Entré en vigueur le 1er janvier 2020, le California Consumer Privacy Act (CCPA) 1 vise à renforcer la protection des données des consommateurs résidents en Californie. Contrairement au Règlement Européen sur la Protection des Données (RGPD) 2 qui a principalement pour objectif de redonner le pouvoir aux individus sur leurs données, le CCPA entend notamment encadrer la vente des données par les entreprises tout en garantissant la transparence sur la manière dont les données des consommateurs sont traitées.
Le CCPA : des obligations moindres
Bien que le RGPD et le CCPA convergent sur un certain nombre de points, le RGPD constitue une version plus stricte que le CCPA en ce que les exigences prévues sont plus nombreuses et nécessitent la mise en place de process plus complexes. Ainsi, pour une entreprise qui a défini les mesures appropriées afin de se mettre en conformité à la règlementation européenne, la conformité à la loi californienne ne devrait être qu’une simple formalité.
Le CCPA ne prévoit pas une obligation de tenir un registre des traitements, de désigner un DPO, de documenter la conformité (Accountability) ou encore d’assurer une protection des données dès la conception (Privacy by design). Il n’est pas non plus exigé de notifier les violations des données, de mettre en place des mesures de sécurité, d’encadrer la sous-traitance et les transferts des données.
Alors que le RGPD emploie le terme « donnée personnelle », le CCPA recourt plutôt au terme « information personnelle ». Dans un souci de clarté, le terme « donnée personnelle » sera utilisé dans le cadre de cet article.

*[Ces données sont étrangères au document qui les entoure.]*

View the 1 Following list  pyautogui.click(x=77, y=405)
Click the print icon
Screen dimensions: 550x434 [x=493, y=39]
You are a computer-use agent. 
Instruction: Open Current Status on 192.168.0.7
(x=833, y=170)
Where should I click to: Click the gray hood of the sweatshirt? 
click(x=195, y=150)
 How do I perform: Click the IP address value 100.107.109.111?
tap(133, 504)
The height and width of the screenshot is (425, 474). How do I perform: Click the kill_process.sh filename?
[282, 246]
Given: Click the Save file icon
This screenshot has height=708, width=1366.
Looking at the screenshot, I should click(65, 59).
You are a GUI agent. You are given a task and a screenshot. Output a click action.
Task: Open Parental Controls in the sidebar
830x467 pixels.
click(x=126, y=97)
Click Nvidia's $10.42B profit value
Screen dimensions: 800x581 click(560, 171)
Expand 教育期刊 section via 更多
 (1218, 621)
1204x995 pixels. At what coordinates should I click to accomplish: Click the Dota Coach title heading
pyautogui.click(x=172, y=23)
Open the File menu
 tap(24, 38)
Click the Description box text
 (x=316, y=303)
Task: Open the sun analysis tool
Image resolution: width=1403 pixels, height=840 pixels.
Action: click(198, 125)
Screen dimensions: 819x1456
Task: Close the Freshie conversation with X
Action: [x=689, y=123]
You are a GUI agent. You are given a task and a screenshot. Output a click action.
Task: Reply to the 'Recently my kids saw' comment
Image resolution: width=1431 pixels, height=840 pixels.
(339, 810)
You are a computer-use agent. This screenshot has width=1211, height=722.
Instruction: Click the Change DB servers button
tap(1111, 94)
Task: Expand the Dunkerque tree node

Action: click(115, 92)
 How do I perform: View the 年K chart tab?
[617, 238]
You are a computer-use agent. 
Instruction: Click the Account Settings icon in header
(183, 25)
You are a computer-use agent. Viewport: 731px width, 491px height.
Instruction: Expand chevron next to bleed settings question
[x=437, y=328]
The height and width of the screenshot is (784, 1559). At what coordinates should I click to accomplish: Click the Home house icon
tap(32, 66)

En dépit des divergences existantes entre ces deux règlementations pouvant laisser penser que le règlement européen est, dans toutes ses dispositions, plus protectrices des données des personnes, il serait réducteur de nier la portée pragmatique de la loi californienne.
Contrairement au RGPD, le CCPA réfère, en effet, aux pratiques de commercialisation des données personnelles et tient compte pour certaines de ses exigences de la vente (ou pas) de ces données. Ainsi, d’un côté, il exige l’affichage d’un lien “do not sell my information”, de l’autre côté, il prohibe l’application de prix différents en cas de refus.
L’approche américaine, qui s’intéresse essentiellement à la valeur économique des données, se distingue dès lors de l’approche européenne qui repose sur le renforcement de la protection des personnes.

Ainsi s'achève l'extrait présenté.